| RECORDS FOR THE TASK |
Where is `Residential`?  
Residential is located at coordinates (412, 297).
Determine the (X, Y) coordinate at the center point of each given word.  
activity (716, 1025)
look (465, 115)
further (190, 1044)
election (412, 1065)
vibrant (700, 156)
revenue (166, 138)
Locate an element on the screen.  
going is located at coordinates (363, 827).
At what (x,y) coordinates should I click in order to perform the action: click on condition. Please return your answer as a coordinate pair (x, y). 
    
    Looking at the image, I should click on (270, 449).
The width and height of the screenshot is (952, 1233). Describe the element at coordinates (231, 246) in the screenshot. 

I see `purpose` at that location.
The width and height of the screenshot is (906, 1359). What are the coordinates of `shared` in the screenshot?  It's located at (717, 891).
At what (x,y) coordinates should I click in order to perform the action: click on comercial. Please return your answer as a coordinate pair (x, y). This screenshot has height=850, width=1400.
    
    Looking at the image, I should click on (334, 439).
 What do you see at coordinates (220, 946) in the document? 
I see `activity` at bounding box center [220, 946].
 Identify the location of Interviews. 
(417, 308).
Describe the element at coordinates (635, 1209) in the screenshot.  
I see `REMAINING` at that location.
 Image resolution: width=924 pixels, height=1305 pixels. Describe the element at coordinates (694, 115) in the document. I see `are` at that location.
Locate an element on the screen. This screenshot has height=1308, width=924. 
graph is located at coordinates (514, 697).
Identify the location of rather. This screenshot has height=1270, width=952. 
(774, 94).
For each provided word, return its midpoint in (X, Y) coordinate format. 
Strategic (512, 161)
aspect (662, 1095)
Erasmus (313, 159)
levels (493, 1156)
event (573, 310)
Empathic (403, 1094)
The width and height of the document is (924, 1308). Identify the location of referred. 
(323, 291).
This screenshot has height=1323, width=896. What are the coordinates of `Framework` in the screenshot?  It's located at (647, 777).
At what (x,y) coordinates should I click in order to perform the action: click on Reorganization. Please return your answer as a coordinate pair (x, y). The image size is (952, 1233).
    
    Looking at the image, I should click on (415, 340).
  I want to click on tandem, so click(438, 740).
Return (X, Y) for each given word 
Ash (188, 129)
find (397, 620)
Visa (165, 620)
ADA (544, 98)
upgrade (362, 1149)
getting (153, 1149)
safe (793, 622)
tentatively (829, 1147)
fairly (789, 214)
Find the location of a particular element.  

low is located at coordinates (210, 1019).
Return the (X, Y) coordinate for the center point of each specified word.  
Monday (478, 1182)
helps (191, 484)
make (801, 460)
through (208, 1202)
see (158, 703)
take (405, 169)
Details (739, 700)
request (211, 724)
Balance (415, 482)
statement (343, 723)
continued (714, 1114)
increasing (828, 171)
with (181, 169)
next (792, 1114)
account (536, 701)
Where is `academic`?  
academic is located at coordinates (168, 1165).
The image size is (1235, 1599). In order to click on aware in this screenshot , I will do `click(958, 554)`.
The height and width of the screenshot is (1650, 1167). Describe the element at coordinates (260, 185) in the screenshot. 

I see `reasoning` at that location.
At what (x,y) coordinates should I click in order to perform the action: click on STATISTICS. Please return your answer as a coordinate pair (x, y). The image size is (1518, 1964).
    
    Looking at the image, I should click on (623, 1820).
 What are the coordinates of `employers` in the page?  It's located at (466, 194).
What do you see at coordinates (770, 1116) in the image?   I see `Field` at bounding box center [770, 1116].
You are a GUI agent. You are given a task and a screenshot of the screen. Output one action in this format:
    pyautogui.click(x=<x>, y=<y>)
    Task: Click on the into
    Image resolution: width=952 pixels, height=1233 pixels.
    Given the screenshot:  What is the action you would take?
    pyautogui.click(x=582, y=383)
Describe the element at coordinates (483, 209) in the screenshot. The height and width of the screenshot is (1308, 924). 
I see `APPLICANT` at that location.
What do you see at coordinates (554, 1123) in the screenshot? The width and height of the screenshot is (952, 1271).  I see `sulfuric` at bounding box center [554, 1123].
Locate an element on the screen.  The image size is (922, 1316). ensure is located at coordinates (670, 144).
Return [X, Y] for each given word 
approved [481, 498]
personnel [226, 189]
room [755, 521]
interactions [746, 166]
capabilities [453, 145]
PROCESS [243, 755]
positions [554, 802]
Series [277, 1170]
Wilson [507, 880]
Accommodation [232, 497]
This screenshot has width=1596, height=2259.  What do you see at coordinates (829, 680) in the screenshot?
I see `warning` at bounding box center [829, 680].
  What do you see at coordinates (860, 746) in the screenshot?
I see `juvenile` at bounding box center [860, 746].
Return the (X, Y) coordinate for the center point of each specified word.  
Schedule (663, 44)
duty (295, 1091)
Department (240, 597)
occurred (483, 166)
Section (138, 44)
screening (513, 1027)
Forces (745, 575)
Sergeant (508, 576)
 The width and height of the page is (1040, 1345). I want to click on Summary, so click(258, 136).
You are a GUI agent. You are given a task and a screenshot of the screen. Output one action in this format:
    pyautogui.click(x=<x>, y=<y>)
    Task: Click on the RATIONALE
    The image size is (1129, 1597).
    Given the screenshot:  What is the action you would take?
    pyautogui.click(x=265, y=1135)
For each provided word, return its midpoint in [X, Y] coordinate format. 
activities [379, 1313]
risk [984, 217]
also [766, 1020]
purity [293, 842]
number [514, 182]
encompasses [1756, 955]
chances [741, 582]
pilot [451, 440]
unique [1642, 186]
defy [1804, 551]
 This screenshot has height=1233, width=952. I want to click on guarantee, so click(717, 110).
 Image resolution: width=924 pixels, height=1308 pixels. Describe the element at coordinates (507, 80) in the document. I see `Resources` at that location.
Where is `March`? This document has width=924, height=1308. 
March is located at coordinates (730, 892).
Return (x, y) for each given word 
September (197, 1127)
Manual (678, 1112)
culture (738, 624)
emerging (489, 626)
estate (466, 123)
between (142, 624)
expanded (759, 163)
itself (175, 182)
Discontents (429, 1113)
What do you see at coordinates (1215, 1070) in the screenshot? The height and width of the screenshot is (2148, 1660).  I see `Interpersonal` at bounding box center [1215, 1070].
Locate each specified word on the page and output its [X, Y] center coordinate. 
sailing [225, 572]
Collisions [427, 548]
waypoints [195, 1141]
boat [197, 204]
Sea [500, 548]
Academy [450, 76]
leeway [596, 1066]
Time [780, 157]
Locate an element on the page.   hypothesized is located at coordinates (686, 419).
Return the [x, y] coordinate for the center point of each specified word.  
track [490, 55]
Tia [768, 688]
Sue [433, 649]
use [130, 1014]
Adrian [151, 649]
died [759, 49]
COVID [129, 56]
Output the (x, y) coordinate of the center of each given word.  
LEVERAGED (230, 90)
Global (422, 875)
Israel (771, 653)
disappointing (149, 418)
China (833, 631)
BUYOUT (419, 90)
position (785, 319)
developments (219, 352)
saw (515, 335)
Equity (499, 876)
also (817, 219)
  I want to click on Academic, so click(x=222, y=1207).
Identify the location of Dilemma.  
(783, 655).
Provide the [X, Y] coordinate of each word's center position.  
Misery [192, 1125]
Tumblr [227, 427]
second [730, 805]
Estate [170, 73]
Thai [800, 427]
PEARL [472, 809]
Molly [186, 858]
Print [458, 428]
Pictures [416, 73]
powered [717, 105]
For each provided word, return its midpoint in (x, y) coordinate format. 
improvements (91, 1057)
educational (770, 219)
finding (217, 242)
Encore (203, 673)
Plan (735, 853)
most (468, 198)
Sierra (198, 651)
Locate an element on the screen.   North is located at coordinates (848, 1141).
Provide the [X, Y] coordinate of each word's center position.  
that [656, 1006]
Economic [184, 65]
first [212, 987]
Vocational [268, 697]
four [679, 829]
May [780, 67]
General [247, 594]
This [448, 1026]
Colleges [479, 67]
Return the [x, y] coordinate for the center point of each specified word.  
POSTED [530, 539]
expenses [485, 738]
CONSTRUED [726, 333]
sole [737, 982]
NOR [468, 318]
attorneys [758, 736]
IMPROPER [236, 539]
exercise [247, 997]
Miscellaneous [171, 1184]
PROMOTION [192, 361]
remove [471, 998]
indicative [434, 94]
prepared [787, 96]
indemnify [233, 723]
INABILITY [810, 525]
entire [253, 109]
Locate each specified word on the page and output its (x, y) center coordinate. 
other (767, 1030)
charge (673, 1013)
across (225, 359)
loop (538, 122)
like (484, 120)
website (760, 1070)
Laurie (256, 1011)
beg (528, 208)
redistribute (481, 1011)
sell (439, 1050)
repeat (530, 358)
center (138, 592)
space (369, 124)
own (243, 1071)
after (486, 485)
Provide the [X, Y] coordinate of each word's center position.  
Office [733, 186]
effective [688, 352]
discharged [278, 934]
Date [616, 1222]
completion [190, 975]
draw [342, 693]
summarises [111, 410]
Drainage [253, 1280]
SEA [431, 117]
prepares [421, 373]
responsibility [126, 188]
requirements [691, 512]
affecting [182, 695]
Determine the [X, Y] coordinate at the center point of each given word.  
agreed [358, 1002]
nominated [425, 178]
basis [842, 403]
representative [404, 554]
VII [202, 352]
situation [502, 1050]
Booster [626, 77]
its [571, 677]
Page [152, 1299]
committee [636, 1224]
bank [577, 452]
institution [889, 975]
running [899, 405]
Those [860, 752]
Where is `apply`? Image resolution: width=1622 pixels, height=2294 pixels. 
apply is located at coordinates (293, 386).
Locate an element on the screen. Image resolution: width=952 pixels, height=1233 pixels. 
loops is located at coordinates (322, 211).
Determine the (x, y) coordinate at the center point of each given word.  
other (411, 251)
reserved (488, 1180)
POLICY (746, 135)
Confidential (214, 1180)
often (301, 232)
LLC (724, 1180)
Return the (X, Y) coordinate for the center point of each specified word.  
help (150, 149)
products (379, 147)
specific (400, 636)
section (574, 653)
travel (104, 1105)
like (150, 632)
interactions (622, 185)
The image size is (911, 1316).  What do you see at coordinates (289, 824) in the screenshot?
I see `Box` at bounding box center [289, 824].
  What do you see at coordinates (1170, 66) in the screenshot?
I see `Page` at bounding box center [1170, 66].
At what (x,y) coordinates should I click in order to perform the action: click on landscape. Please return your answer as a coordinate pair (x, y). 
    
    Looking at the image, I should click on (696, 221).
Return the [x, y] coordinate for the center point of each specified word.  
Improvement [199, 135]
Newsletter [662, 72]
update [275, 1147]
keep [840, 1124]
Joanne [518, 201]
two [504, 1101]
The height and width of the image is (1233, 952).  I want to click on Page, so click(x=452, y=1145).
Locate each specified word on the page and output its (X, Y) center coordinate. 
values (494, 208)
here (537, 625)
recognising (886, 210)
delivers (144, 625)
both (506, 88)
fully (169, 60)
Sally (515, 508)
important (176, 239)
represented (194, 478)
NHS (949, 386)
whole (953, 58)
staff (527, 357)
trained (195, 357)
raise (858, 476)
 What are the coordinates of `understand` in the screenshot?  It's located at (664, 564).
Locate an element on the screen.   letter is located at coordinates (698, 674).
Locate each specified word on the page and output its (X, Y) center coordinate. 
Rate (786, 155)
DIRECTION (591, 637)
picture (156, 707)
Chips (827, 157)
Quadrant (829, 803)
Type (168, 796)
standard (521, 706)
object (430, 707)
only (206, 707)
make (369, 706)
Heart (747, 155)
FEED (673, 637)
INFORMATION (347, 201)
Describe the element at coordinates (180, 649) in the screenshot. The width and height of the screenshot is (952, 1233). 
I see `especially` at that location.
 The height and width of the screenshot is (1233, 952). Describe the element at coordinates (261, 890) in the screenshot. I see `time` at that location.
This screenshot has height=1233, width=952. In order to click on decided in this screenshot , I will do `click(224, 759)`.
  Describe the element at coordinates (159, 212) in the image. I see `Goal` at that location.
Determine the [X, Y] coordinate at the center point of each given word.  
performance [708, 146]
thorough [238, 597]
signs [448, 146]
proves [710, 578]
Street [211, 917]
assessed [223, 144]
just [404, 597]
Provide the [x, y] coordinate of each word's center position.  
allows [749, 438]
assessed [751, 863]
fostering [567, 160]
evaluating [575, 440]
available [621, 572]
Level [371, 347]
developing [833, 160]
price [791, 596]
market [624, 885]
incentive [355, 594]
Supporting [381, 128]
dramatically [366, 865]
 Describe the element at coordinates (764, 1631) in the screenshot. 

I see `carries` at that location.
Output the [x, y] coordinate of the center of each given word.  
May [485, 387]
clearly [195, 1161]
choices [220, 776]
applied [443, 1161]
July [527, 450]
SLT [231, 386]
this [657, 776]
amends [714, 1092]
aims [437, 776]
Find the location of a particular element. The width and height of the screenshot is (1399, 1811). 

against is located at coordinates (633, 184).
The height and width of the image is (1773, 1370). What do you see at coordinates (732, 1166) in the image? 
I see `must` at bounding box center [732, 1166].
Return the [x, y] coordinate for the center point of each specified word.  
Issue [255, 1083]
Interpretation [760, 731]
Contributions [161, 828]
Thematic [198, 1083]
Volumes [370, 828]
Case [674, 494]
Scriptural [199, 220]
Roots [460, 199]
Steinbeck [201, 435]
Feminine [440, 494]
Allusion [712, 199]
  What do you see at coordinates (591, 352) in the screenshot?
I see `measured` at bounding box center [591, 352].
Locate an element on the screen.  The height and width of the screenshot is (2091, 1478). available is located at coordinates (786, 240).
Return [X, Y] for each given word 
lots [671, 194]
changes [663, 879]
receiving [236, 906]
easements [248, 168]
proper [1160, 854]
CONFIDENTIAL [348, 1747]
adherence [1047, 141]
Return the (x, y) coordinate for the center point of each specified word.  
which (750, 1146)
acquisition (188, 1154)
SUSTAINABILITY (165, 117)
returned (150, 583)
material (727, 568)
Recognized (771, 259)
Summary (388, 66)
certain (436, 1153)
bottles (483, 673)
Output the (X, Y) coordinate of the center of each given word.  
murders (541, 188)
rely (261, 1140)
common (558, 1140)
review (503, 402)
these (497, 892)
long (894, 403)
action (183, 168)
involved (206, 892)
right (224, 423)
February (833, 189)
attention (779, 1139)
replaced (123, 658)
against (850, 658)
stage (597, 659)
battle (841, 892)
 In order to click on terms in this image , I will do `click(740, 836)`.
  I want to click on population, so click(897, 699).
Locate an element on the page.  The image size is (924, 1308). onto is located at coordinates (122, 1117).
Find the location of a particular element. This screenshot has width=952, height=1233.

| WHAT THIS TASK INVOLVES |
Output the data exactly as it appears, from the line that contains "section (574, 653)" through the line that contains "center [1170, 66].", including both of those lines.

| ANSWER FOR THE TASK |
section (574, 653)
travel (104, 1105)
like (150, 632)
interactions (622, 185)
The image size is (911, 1316).  What do you see at coordinates (289, 824) in the screenshot?
I see `Box` at bounding box center [289, 824].
  What do you see at coordinates (1170, 66) in the screenshot?
I see `Page` at bounding box center [1170, 66].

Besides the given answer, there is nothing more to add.